> Task details
Continue the blog post about the McDonald's parking-spot feud, picking up after its final sentence.

> Document
******************************
Showing posts with label halcyon days. Show all posts
Showing posts with label halcyon days. Show all posts

Friday, March 12, 2010

Crime of the Century (Parking is Hard to Find Division)

LOVELAND, Colo., March 12 - Richard Albers, who is eighty-five, evidently is a man of consistent habits. 
   Nearly every morning for sixteen years, Mr. Albers parked in a particular spot in the lot of the McDonald's in Loveland, Colo. (pop. roughly 55,000). Although news reports don't specify, it is fair to assume that, after parking and likely locking his vehicle, Mr. Albers would walk into the restaurant and avail himself of the many delectable delights on display. 
   Sometime in 2008, or perhaps earlier, this bucolic, not to say halcyon, existence was shattered when a man named Vernon Brandt, who is now fifty-one, parked in the spot Mr. Albers had, as do so many people, come to think of as his own. 
   This began to happen with increasing frequency, and Messrs. Brandt and Albers apparently had words, over time, about this, well, travesty. 
  It all came to a head on July 29,2008, when Mr. Brandt parked his truck and trailer in a way that, intentionally or not, blocked what can only by this point be called the Albers spot. 
   Mr. Albers, arriving for his customary, oh, maybe a Happy Meal, or a simple milkshake (with, on his more sinful days, a side of fries?), couldn't help but notice that, once again, Mr. Brandt had prevented him from parking in the place where he, Mr. Albers, felt happiest. 
   Well, life is full of sorrow and a man's pleasures are few. So it makes sense that, perhaps swearing under his breath (news reports are vague), Mr. Albers climbed down from his sport utility vehicle, walked over to Mr. Brandt's truck and tapped on the driver's side window in order, presumably, to initiate a conversation. 
   Mr. Brandt, who later claimed he was startled, opened the driver's door with terrific force. It toppled Mr. Albers, who, at the time, remember, was roughly eighty-three years old, more than thirty years older than Mr. Brandt.
******************************
[Part of a data file]
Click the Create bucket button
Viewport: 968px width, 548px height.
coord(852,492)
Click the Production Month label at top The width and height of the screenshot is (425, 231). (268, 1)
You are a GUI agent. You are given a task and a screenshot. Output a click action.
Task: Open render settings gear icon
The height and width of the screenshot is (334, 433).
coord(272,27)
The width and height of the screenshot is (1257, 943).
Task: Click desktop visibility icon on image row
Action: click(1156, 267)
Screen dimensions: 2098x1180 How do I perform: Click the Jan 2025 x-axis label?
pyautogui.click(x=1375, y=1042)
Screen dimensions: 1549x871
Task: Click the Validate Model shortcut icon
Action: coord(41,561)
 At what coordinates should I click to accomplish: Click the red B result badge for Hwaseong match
******************************
> Expected output
  A witness at Mr. Brandt's recent trial for third-degree assault testified that Mr. Brandt then grabbed Mr. Albers, cocked his fist, and said (growled? shouted? hissed? Details are sketchy), "You want to fight, you son of a bitch?" 
   The Ft. Collins Coloradan reported on March 7 that it took a jury less than three hours to convict Mr. Brandt, a local contractor, of a single charge of third-degree assault. 
   Whatever his transgressions, Mr. Brandt should be lauded for selecting, in defense attorney Tony Krenning, a creative lawyer not averse to engaging in a little bit of creative lawyering. 
   During the trial, Krenning told the jury that Mr. Albers' tapping scared Mr. Brandt, who merely opened his door quickly to escape. Mr. Krenning added that the testimony about the threat (you know, the "you son of a bitch" comment) was merely "salt and pepper" added by the witness.
   "It didn't happen," Mr. Krenning told the jury, referring to the contretemps between Messrs. Brandt and Albers (you know, the fist cocking, and etcetera), "but it makes a good story now." 
   And then Mr. Krenning waxed philosophic: "It's so incredible because we're talking about a parking space. At a doggone McDonald's. It's tragic." 
   Too true. Too, too true. 
   Well, wait. No. The Haiti earthquake, Hurricane Katrina, young lives cut short on the fields of battle - those are tragedies. A parking lot quarrel? That's more of a quandary. 
   On the stand, Mr. Brandt claimed he didn't know whether the window tapper was, as ace Coloradan reporter Trevor Hughes wrote, "a 9-year-old child or a man with a gun outside."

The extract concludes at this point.